JAKARTA - L’histoire d’aujourd’hui, il y a neuf ans, le 25 février 2017, l’Assemblée des Évitez Indonésiens (MUI) a affirmé qu’un village pouvait avoir des démons parce qu’il avait refusé de salatre les corps de ses compatriotes musulmans. Le MUI a déclaré que les banderoles ne salatant pas les corps des partisans de la persécution religieuse devaient être rémôtes.
Auparavant, la contestation politique de la Pilgub DKI Jakarta 2017 a été intense. Cette condition était due au fait qu’Ahok avait glissé la langue en utilisant la lettre Al Maidah 51. Il a ensuite été consideré comme un blaspheme de la religion. Une chose qui a ensuite été condamnée par ses partisans.
Les élections municipales de Jakarta en 2017 ont été considérées comme pleines de drame et de tension politique. Tout cela en raison du désir de Basuki Tjahaja Purnama (Ahok) de reprendre la direction de Jakarta, qui a été considérée comme un pas de plus vers la réalité. Ahok est considéré comme ayant été supérieur dans les différentes séries de sondages.
Tout cela parce que les réalisations d'Ahok dans la direction de Jakarta sont considérées comme excellentes. Ahok a pu réformer la bureaucratie du gouvernement. Il a également été capable de rendre le gouvernement plus sensible aux interesses des habitants de Jakarta.
Le problème est apparu. Ahok a fait une erreur. Il a une fois invité les habitants des îles Seribu à choisir selon leur conscience. Le cas d’Ahok est qu’il a inséré la phrase ne pas vouloir être trompé par la lettre Al Maidah 51. Une lettre qui affirme aux musulmans de ne pas choisir un leader parmi les non-musulmans.
Les morceaux de la vidéo d'Ahok sont virulents. Ahok est considéré comme ayant dénigré la religion islamique. Cette condition a fait de Ahok un ennemi commun pour les musulmans. Des actions de défense de l'Islam ont été organisées partout. En fait, le mouvement de résistance contre Ahok s'est également étendu aux affaires politiques.

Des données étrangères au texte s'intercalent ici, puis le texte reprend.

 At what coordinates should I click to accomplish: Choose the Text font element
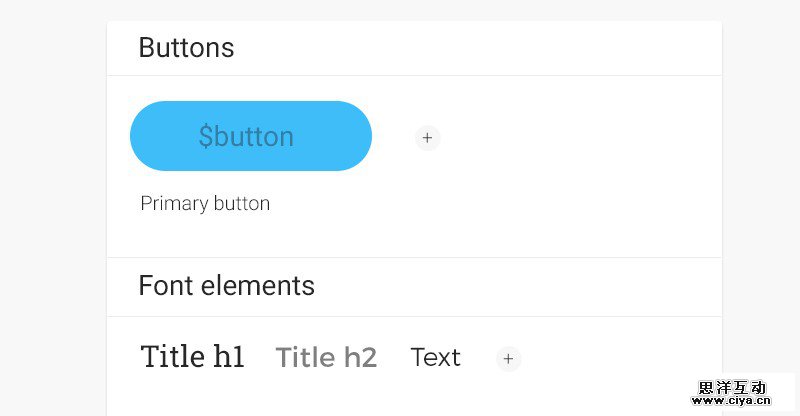[435, 357]

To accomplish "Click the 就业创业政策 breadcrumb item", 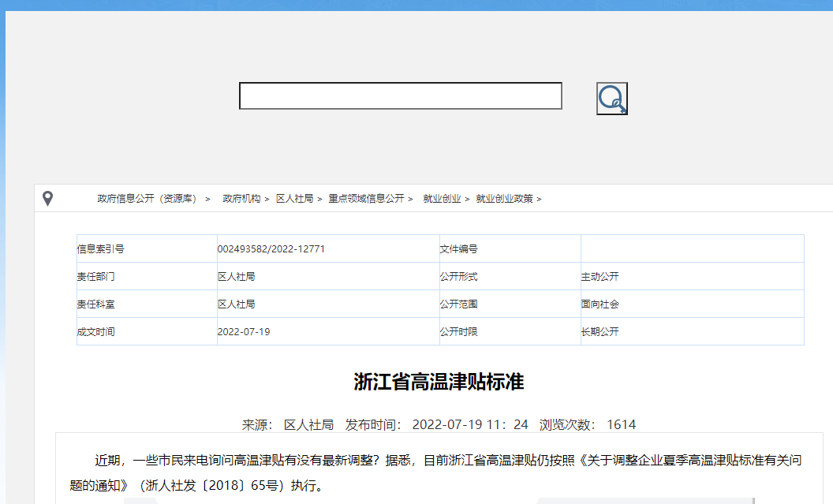I will pos(504,199).
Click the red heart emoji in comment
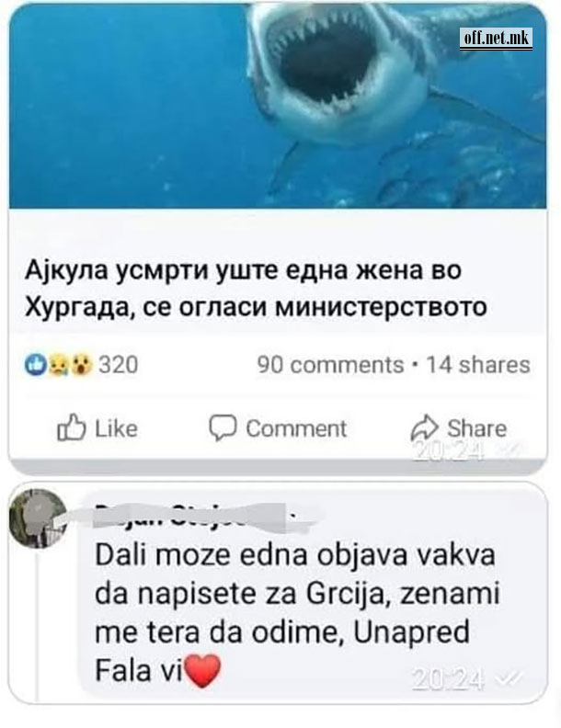561x728 pixels. tap(202, 670)
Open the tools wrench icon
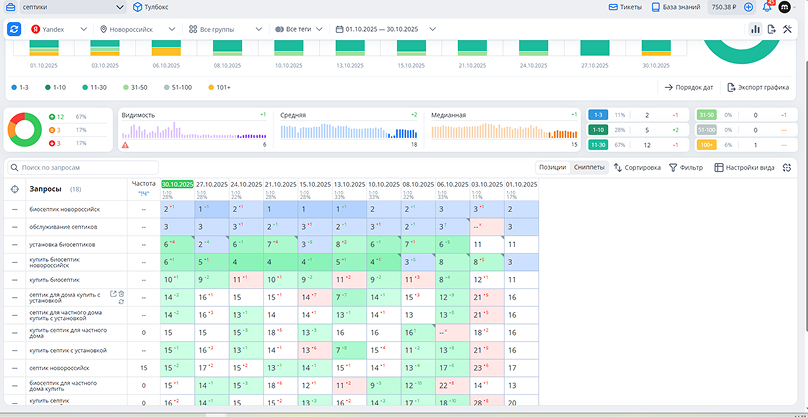Viewport: 808px width, 417px height. click(787, 29)
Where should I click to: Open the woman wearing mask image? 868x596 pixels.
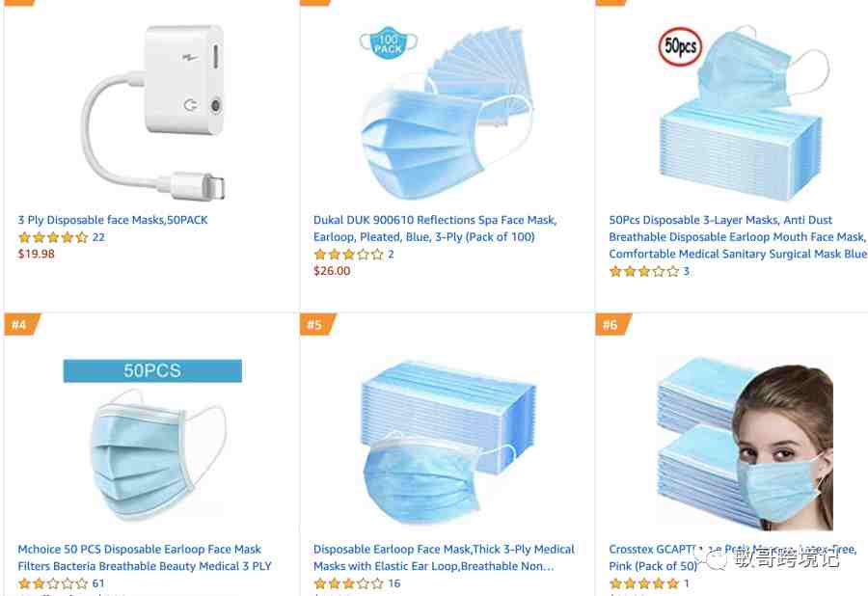click(x=745, y=444)
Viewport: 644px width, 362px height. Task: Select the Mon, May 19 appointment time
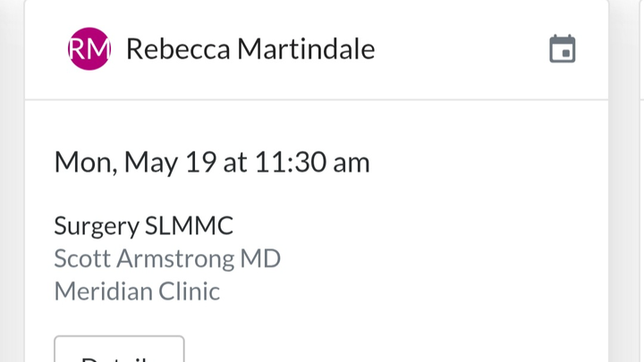click(x=212, y=162)
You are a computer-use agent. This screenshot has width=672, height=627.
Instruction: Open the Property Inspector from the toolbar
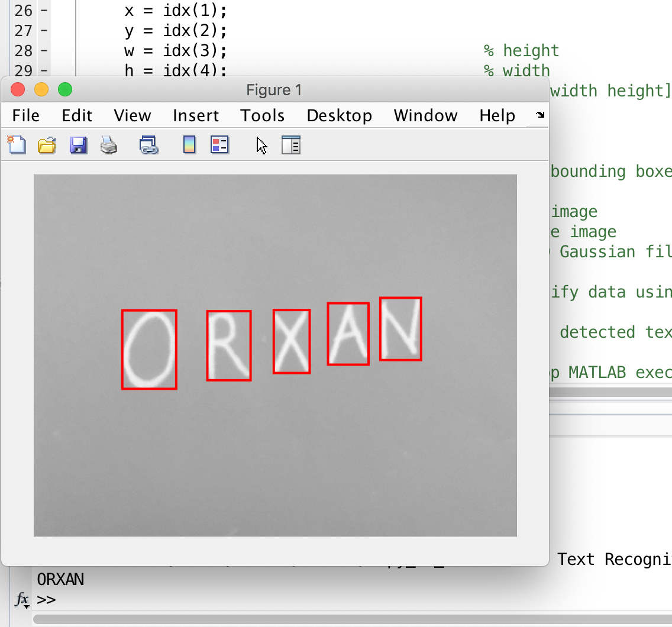(x=290, y=145)
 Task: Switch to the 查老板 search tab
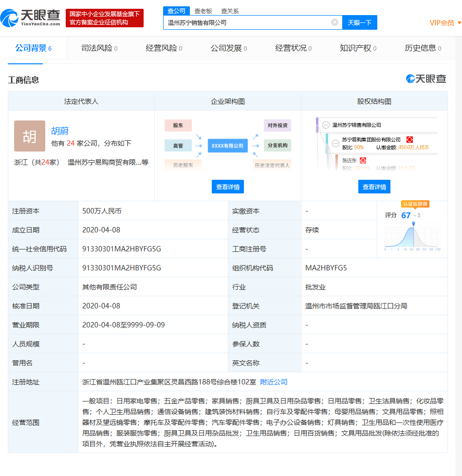(203, 11)
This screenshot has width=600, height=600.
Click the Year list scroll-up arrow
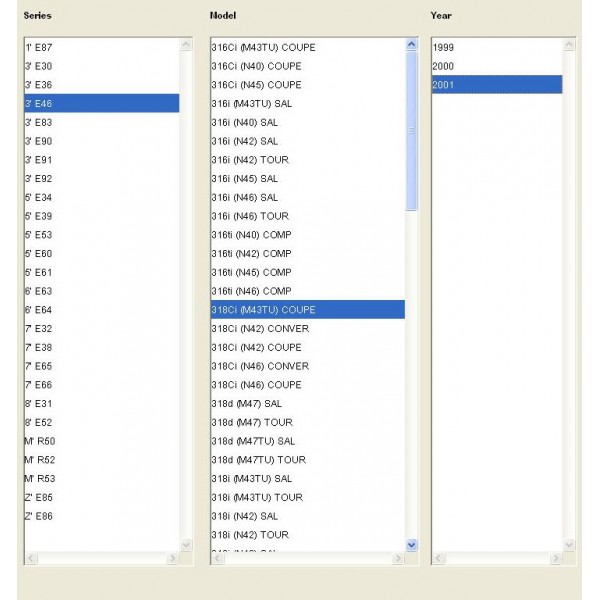(569, 44)
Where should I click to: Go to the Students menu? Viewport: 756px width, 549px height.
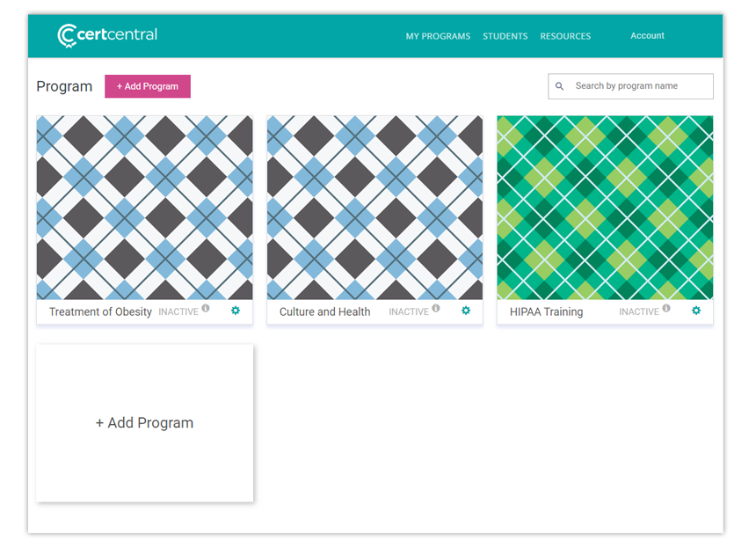coord(505,36)
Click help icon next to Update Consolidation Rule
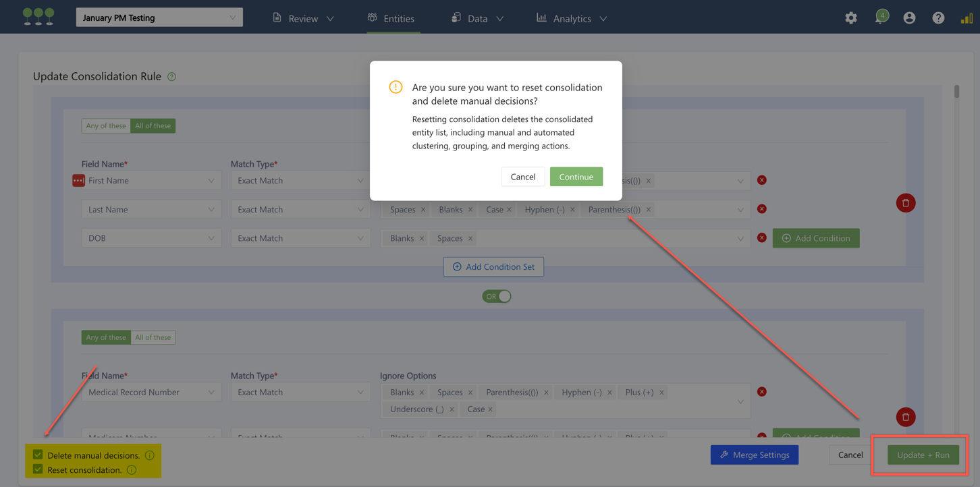 pos(172,77)
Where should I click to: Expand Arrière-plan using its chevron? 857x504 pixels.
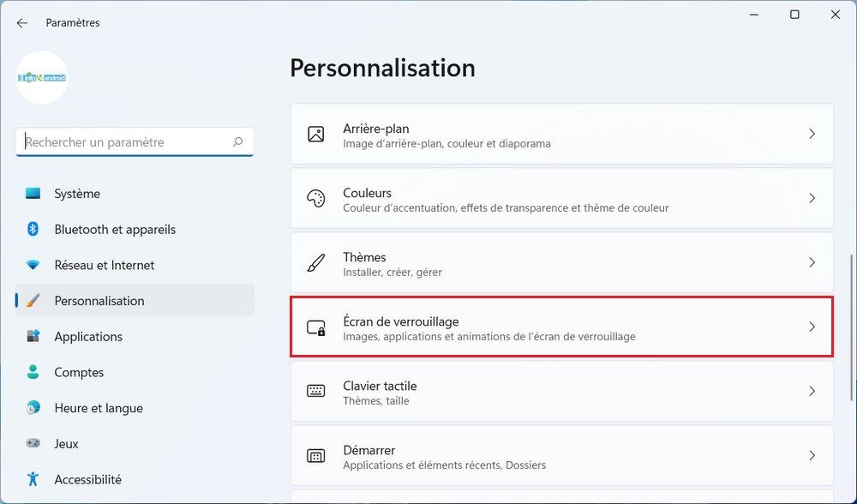tap(812, 135)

Les partisans d'Ahok dans les élections municipales de Jakarta ont été touchés. La narration est apparue car des banderoles contenant des messages rejetant le salat des corps des musulmans partisans de la déchristianisation ont surgi dans diverses régions de Jakarta.
Le problème des banderoles est alors devenu un sujet de controverse. Beaucoup ont regretté que les affaires politiques aient été entraînées dans le domaine religieux.
« Même s’il y a des banderoles, nous regrettons beaucoup leur existence. Bien sûr, la politique est politique. Si vous voulez parler d’éducation, l’éducation est bonne à la mosquée. Si vous voulez parler de politique pratique, c’est mauvais. Si la mosquée est déjà du côté de l’un (du candidat), ce n’est pas drôle, ce n’est pas la mosquée », a déclaré le chef de la section de protocole et de relations publiques de la mosquée Istiqlal Abu Hurairah Abd Salam, comme le rapporte lamansuara.com, le 24 février 2017.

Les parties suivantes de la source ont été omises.